Embora todos os bebés tenham iniciado a TARV, a adesão ao tratamento foi inconsistente para muitos deles. Três anos após o nascimento, 37% das mães e dos bebés tinham abandonado o estudo e 23% tinham uma carga viral persistentemente detetável. Mas 40% tinham suprimido o vírus, incluindo 19% que tinham uma carga viral persistentemente indetetável (inferior a 20) sem "blips".

O estudo encontrou provas de diferenças entre os sexos no que diz respeito ao controlo pós-tratamento. Cinco bebés mantiveram cargas virais inferiores a 20 apesar de não tomarem qualquer TAR, ou tomarem muito pouco, no máximo dois meses após o nascimento. Todos os cinco eram rapazes, apesar de 60% dos bebés deste estudo serem raparigas.
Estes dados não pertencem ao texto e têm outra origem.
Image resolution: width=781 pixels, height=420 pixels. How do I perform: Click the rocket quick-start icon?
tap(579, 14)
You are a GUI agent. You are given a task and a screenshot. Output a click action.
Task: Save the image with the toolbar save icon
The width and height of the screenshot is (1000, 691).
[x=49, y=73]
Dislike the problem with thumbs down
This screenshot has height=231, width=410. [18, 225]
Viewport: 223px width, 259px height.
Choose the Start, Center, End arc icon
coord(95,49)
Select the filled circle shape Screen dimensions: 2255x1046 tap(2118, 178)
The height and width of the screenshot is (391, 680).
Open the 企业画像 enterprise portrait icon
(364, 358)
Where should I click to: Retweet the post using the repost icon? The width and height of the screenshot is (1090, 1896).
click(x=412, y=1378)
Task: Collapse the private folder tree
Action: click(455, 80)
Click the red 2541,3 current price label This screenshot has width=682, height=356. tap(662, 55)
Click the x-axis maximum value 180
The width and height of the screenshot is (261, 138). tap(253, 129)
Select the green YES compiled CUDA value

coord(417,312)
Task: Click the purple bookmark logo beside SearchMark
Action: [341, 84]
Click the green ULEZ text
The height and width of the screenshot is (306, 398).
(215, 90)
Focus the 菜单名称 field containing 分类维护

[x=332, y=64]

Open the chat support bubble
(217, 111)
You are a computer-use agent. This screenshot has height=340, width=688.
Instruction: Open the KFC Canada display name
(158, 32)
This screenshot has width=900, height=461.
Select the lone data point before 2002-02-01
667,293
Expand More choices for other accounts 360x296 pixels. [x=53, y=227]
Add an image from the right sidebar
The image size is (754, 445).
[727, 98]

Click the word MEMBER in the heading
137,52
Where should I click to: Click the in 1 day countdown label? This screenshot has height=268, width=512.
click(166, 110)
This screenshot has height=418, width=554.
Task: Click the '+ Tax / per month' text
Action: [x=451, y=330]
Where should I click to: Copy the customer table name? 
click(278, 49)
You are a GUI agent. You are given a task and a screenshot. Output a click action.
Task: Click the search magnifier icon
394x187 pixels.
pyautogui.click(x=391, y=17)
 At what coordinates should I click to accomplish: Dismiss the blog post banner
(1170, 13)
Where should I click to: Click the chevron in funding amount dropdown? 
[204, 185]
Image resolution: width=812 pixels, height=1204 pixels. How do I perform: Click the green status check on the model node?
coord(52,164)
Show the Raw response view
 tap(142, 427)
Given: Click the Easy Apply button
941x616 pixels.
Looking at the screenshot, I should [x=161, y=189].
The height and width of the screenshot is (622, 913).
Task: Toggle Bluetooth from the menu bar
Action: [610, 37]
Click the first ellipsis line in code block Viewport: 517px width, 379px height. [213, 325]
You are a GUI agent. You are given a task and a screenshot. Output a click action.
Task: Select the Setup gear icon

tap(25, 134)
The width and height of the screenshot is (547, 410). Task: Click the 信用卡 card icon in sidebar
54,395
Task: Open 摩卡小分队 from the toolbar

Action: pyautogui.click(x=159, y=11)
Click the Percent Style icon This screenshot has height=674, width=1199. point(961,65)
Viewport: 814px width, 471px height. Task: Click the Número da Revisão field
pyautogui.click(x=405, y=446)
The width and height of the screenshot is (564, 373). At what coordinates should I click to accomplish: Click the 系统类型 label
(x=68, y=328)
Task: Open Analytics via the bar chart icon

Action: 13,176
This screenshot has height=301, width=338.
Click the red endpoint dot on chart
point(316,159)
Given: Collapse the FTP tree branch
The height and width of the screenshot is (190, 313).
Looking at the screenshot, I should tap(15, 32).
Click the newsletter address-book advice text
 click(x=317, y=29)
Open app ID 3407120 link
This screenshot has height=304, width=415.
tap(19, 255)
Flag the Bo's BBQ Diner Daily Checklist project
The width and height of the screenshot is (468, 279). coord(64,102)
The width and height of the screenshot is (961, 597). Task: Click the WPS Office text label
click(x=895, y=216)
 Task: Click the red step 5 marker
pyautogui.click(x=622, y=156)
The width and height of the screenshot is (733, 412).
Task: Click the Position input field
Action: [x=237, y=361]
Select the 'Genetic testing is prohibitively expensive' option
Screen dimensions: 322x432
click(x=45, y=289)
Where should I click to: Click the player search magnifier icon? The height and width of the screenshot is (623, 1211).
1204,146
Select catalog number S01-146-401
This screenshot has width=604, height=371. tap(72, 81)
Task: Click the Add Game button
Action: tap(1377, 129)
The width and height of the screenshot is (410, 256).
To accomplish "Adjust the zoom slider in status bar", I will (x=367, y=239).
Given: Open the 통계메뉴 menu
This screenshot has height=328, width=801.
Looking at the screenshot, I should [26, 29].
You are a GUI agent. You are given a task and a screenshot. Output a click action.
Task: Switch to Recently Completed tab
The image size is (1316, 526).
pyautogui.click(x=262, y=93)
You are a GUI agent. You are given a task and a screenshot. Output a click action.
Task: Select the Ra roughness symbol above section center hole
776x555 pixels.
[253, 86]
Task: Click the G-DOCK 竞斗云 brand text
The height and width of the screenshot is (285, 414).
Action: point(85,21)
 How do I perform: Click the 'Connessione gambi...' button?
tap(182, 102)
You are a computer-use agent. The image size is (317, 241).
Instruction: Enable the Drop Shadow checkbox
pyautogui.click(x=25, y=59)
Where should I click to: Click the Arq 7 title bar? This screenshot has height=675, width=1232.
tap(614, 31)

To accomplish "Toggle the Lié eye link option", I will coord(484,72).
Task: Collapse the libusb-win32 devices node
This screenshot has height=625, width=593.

A criança que teve uma carga viral indetetável durante mais tempo deixou de tomar a TARV aos 40 meses de idade (3 anos e 4 meses) e fez agora cinco anos. As outras quatro retomaram a TARV, mas três estão agora inscritas num estudo analítico de interrupção do tratamento, em que serão retiradas da TARV sob monitorização cuidadosa durante um período pré-definido.

Havia diferenças nos tipos de vírus adquiridos pelas raparigas e pelos rapazes. O VIH nas raparigas tendia a ser resistente ou menos sensível aos interferões de tipo 1, o que significa que estas defesas imunitárias inatas não funcionariam tão bem contra estes. O VIH nos rapazes tendia a ser sensível aos interferões de tipo 1, o que significa que as defesas imunitárias funcionariam bem contra estes.

Se a resposta do interferão de tipo 1 estiver a influenciar o tipo de vírus que está a ser adquirido pelos rapazes, então as terapias que reforçam esta resposta podem reduzir o leque de vírus que podem ser transmitidos e ter um efeito preventivo, pelo menos nas crianças.